Stored data

********************

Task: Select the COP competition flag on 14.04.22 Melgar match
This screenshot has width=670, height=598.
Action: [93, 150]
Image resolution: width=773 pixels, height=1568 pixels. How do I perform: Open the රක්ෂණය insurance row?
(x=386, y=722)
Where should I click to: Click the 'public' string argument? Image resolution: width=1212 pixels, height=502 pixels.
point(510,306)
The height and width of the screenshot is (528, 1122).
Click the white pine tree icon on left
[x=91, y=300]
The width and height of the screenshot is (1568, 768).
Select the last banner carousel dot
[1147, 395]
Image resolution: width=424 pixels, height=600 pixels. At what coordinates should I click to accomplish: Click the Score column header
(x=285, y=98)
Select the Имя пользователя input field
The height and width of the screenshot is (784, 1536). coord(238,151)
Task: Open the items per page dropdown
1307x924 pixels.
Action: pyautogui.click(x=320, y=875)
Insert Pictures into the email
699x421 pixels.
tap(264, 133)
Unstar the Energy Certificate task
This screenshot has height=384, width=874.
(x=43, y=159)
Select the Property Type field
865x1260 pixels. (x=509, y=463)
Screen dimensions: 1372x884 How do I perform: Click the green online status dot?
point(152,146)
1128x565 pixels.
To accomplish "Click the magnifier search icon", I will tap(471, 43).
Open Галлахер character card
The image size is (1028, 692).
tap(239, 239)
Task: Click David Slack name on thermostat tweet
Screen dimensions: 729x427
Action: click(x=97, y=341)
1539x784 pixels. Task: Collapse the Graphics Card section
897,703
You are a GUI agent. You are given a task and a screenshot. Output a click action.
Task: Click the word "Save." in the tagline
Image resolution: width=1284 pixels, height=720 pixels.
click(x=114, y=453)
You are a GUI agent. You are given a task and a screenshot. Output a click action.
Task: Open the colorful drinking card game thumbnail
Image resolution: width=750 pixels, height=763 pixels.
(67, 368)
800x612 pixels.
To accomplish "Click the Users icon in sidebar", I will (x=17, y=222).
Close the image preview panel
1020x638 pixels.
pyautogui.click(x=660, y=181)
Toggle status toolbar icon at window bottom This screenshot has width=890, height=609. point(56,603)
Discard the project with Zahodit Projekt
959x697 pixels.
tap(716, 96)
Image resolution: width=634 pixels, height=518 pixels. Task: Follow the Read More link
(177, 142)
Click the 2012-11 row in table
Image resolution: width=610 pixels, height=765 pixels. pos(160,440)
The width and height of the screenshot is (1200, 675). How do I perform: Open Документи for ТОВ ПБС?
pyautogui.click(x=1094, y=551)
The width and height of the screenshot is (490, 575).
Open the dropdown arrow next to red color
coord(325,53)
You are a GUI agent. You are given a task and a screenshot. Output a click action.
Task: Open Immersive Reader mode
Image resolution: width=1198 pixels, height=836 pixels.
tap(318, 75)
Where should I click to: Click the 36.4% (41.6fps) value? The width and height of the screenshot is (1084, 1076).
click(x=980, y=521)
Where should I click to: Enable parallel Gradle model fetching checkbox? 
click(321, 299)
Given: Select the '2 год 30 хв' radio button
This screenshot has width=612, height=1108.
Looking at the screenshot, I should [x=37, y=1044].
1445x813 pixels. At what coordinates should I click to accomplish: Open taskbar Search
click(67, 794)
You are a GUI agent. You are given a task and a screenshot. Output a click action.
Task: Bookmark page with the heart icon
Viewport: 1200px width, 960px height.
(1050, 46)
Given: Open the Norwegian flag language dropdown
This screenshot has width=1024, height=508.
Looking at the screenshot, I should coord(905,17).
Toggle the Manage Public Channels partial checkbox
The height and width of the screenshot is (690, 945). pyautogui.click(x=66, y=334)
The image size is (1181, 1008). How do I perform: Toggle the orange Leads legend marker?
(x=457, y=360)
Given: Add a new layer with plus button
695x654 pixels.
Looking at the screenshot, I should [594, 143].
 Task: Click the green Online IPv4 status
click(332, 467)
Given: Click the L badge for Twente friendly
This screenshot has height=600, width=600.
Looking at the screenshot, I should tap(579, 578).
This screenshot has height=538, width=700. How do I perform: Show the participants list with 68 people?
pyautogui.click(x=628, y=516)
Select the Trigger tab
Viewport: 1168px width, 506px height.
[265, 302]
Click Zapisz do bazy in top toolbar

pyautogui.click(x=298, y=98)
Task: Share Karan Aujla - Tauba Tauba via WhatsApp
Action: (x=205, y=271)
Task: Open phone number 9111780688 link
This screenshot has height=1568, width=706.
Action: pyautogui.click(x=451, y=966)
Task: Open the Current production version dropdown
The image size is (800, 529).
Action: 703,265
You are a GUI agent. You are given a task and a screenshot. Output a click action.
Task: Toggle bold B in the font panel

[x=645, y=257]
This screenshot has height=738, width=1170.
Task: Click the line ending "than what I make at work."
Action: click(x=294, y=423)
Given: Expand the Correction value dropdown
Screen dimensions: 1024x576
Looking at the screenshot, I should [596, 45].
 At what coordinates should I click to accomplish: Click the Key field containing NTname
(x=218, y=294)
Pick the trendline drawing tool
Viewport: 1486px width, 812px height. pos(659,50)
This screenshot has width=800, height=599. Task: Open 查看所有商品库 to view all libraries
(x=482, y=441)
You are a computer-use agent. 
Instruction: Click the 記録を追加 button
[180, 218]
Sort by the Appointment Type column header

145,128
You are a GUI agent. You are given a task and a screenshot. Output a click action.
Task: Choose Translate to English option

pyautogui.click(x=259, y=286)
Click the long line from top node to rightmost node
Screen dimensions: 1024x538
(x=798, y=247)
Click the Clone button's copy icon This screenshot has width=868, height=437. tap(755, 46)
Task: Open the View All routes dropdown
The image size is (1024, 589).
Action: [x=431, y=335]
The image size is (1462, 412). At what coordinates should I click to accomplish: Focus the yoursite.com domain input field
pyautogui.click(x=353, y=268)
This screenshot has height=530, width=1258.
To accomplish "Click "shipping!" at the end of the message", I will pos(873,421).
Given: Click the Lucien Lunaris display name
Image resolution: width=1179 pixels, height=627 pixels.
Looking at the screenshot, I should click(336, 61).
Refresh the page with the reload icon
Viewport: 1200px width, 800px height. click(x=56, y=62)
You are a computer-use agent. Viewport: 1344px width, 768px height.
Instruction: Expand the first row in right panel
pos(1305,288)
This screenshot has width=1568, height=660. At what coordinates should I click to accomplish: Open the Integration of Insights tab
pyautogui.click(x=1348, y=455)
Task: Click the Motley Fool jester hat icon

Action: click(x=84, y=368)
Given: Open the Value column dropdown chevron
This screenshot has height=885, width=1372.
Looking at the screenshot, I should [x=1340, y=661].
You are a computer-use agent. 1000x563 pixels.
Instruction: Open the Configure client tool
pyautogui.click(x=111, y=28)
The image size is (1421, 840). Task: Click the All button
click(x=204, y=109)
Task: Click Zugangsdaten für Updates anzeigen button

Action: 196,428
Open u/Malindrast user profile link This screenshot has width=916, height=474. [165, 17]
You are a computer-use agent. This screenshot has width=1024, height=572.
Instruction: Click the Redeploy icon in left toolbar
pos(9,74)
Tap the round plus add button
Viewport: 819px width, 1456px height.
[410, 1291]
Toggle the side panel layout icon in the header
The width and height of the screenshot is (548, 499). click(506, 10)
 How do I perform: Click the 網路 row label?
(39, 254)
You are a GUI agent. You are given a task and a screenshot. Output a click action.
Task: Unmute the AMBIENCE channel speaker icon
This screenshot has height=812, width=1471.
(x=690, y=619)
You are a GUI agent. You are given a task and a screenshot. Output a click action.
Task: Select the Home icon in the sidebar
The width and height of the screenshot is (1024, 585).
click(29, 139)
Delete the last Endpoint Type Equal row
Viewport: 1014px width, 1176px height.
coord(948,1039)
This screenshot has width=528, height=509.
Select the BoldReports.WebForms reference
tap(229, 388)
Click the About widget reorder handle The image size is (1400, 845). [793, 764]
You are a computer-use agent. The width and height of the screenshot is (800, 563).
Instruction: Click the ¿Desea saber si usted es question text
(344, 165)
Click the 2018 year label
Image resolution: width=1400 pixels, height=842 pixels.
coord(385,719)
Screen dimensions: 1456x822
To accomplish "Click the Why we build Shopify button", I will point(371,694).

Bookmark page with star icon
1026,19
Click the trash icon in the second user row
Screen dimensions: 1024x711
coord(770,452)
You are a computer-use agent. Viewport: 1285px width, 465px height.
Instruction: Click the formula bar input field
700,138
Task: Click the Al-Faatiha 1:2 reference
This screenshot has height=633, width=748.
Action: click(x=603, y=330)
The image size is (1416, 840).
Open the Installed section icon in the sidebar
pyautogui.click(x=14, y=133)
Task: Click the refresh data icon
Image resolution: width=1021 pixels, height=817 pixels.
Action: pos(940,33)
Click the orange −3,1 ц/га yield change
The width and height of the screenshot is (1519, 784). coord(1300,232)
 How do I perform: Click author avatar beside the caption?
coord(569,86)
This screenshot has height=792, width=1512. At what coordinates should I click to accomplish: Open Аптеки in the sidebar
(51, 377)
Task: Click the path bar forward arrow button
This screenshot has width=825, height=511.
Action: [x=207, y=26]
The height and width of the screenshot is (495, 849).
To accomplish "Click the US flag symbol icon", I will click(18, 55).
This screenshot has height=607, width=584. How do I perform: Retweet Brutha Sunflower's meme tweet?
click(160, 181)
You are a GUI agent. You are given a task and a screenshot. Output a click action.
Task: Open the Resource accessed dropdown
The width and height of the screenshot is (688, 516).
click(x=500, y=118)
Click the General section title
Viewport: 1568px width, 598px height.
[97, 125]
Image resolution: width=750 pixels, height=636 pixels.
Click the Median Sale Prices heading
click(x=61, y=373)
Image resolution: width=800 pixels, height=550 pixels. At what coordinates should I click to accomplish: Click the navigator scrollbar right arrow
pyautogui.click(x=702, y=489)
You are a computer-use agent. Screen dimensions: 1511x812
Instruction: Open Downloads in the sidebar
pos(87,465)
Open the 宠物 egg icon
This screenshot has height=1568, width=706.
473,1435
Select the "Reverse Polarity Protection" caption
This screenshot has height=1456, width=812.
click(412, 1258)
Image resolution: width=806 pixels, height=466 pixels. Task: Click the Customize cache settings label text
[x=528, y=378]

********************

• What needs to be done: Each line in the entries above, starting at the line with "Instruction: Click the 記録を追加 button" and ending at the line with "Given: Open the Value column dropdown chevron", is to be printed exactly, and only those lines.

• Finished exercise:
Instruction: Click the 記録を追加 button
[180, 218]
Sort by the Appointment Type column header

145,128
You are a GUI agent. You are given a task and a screenshot. Output a click action.
Task: Choose Translate to English option

pyautogui.click(x=259, y=286)
Click the long line from top node to rightmost node
Screen dimensions: 1024x538
(x=798, y=247)
Click the Clone button's copy icon This screenshot has width=868, height=437. tap(755, 46)
Task: Open the View All routes dropdown
The image size is (1024, 589).
Action: [x=431, y=335]
The image size is (1462, 412). At what coordinates should I click to accomplish: Focus the yoursite.com domain input field
pyautogui.click(x=353, y=268)
This screenshot has height=530, width=1258.
To accomplish "Click "shipping!" at the end of the message", I will pos(873,421).
Given: Click the Lucien Lunaris display name
Image resolution: width=1179 pixels, height=627 pixels.
Looking at the screenshot, I should click(336, 61).
Refresh the page with the reload icon
Viewport: 1200px width, 800px height. click(x=56, y=62)
You are a computer-use agent. Viewport: 1344px width, 768px height.
Instruction: Expand the first row in right panel
pos(1305,288)
This screenshot has width=1568, height=660. At what coordinates should I click to accomplish: Open the Integration of Insights tab
pyautogui.click(x=1348, y=455)
Task: Click the Motley Fool jester hat icon

Action: click(x=84, y=368)
Given: Open the Value column dropdown chevron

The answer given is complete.